### WORK INSTRUCTIONS
Please repeat the lines below, exactly and only, from the one that holds "The height and width of the screenshot is (399, 496)." through the one that holds "Given: Select the green start-point pin".

### RECORDS FOR THIS EXERCISE

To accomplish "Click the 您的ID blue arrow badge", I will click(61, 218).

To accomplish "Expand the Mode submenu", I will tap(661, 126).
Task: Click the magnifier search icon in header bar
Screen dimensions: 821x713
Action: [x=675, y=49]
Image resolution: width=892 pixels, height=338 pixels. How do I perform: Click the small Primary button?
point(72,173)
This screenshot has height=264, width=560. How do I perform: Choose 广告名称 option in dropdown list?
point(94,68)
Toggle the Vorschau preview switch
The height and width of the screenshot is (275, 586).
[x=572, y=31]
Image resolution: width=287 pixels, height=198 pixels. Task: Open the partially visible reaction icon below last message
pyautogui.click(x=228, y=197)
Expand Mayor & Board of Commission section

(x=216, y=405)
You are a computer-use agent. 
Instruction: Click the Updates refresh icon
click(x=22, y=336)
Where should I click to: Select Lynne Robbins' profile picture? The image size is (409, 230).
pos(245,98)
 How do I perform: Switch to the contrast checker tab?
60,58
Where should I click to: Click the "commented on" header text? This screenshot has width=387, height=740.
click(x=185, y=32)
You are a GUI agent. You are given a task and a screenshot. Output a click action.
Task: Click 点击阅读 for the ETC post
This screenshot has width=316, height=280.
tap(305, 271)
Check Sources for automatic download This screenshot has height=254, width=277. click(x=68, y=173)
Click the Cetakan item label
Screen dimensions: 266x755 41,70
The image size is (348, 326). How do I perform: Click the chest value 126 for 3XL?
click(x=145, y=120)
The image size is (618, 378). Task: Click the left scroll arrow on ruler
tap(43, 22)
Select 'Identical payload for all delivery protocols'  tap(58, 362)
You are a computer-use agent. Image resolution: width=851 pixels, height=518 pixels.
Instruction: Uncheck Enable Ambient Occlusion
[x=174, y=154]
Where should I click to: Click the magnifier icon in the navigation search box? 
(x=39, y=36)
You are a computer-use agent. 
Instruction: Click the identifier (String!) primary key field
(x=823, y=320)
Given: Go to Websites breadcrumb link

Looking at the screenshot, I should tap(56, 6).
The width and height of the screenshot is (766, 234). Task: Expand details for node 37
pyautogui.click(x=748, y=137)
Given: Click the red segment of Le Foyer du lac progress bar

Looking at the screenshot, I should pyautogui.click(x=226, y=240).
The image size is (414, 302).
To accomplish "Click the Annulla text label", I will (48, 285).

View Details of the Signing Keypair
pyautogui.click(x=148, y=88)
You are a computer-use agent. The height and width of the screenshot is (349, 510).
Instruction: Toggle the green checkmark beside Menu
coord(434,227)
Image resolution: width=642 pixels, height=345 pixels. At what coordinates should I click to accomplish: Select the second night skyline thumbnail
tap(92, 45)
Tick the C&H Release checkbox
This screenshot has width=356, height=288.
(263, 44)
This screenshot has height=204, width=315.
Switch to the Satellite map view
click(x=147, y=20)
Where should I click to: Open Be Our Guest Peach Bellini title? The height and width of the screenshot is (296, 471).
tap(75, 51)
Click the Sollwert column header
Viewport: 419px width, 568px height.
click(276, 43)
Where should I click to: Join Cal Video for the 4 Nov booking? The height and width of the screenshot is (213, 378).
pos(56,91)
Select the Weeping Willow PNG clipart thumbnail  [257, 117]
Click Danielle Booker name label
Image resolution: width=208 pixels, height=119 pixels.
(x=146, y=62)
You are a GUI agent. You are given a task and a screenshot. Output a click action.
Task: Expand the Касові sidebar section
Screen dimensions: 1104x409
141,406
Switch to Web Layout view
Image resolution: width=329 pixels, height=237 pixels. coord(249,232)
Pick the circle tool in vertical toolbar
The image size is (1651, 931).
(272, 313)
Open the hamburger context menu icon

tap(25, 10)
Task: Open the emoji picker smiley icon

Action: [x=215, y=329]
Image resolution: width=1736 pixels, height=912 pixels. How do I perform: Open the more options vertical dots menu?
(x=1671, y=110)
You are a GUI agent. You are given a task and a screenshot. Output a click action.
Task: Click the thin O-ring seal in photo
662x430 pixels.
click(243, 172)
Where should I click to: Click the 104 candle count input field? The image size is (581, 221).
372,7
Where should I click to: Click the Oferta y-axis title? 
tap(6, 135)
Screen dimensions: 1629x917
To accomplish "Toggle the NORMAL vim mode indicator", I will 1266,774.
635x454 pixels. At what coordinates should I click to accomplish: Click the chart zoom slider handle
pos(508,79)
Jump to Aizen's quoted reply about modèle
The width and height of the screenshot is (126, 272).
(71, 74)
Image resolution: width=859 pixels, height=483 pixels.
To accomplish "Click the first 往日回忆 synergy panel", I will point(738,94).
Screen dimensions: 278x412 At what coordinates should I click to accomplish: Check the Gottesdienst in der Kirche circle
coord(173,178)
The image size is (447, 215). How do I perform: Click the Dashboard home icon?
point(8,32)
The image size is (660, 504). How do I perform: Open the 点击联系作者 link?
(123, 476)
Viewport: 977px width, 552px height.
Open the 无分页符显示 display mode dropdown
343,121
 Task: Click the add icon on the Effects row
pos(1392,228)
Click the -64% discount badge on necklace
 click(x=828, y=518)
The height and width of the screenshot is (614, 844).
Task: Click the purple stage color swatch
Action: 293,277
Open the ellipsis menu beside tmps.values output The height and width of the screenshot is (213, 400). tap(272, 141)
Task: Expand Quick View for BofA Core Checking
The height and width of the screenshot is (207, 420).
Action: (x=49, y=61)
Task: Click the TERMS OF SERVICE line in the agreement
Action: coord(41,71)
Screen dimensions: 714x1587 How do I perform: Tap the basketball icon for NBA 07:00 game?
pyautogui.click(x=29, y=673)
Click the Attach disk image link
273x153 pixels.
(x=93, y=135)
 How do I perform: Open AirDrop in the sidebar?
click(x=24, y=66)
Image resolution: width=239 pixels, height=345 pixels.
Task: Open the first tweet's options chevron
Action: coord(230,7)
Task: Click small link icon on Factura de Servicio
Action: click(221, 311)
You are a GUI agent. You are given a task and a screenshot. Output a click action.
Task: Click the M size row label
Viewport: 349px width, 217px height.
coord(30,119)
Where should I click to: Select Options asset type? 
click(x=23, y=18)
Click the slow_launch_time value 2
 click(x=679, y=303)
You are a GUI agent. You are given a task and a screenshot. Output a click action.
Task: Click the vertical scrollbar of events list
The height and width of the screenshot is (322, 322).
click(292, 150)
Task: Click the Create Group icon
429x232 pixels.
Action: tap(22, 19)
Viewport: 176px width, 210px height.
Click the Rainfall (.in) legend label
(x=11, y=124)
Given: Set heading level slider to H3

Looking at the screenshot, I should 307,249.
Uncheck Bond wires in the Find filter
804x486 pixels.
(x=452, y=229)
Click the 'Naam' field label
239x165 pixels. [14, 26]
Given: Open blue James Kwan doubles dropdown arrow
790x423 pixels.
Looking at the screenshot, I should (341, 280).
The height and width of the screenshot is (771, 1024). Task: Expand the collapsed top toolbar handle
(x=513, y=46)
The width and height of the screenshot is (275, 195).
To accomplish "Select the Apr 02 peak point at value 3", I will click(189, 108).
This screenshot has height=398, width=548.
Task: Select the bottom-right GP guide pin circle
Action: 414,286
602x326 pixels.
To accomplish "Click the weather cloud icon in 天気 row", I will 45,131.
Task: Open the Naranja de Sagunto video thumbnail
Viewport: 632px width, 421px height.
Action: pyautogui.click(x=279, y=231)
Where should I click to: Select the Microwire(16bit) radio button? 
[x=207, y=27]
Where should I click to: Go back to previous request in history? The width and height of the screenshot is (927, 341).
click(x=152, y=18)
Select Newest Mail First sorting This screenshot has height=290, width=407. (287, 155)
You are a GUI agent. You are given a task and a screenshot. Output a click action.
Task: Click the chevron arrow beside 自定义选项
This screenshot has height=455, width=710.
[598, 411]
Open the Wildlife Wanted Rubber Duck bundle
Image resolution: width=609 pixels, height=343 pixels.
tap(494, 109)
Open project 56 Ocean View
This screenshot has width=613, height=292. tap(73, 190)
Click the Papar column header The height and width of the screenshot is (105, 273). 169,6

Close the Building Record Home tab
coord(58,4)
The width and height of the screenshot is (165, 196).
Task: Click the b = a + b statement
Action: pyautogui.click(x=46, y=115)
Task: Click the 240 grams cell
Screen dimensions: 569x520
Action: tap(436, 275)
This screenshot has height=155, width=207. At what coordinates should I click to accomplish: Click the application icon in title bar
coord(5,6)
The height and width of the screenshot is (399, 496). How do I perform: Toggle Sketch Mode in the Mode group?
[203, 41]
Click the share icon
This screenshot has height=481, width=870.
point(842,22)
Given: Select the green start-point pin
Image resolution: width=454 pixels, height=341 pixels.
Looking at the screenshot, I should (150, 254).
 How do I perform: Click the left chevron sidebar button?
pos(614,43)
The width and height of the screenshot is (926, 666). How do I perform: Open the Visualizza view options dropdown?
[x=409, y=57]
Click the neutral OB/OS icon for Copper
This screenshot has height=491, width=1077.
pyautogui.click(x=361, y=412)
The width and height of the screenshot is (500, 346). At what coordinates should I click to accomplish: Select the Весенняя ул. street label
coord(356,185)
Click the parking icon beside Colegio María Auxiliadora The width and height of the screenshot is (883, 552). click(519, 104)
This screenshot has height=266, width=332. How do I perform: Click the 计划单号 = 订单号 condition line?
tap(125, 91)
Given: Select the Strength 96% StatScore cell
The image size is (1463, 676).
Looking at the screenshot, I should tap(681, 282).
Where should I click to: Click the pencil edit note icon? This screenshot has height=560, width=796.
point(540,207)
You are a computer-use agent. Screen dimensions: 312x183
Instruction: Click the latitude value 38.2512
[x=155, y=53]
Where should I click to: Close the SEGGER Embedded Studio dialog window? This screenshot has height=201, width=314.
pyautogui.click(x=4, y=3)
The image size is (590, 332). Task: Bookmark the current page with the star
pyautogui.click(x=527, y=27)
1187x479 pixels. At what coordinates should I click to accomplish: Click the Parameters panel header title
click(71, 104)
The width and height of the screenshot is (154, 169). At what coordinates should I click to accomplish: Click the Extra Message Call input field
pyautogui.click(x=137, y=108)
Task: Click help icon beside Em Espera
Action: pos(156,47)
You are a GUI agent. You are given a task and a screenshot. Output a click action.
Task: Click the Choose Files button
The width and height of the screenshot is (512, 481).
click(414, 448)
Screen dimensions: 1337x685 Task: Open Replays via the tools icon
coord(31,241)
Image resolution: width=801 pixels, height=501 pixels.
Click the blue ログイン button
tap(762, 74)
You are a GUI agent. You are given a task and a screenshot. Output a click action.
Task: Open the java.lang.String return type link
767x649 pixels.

### COMPLETED EXERCISE
The height and width of the screenshot is (399, 496). How do I perform: Toggle Sketch Mode in the Mode group?
[203, 41]
Click the share icon
This screenshot has height=481, width=870.
point(842,22)
Given: Select the green start-point pin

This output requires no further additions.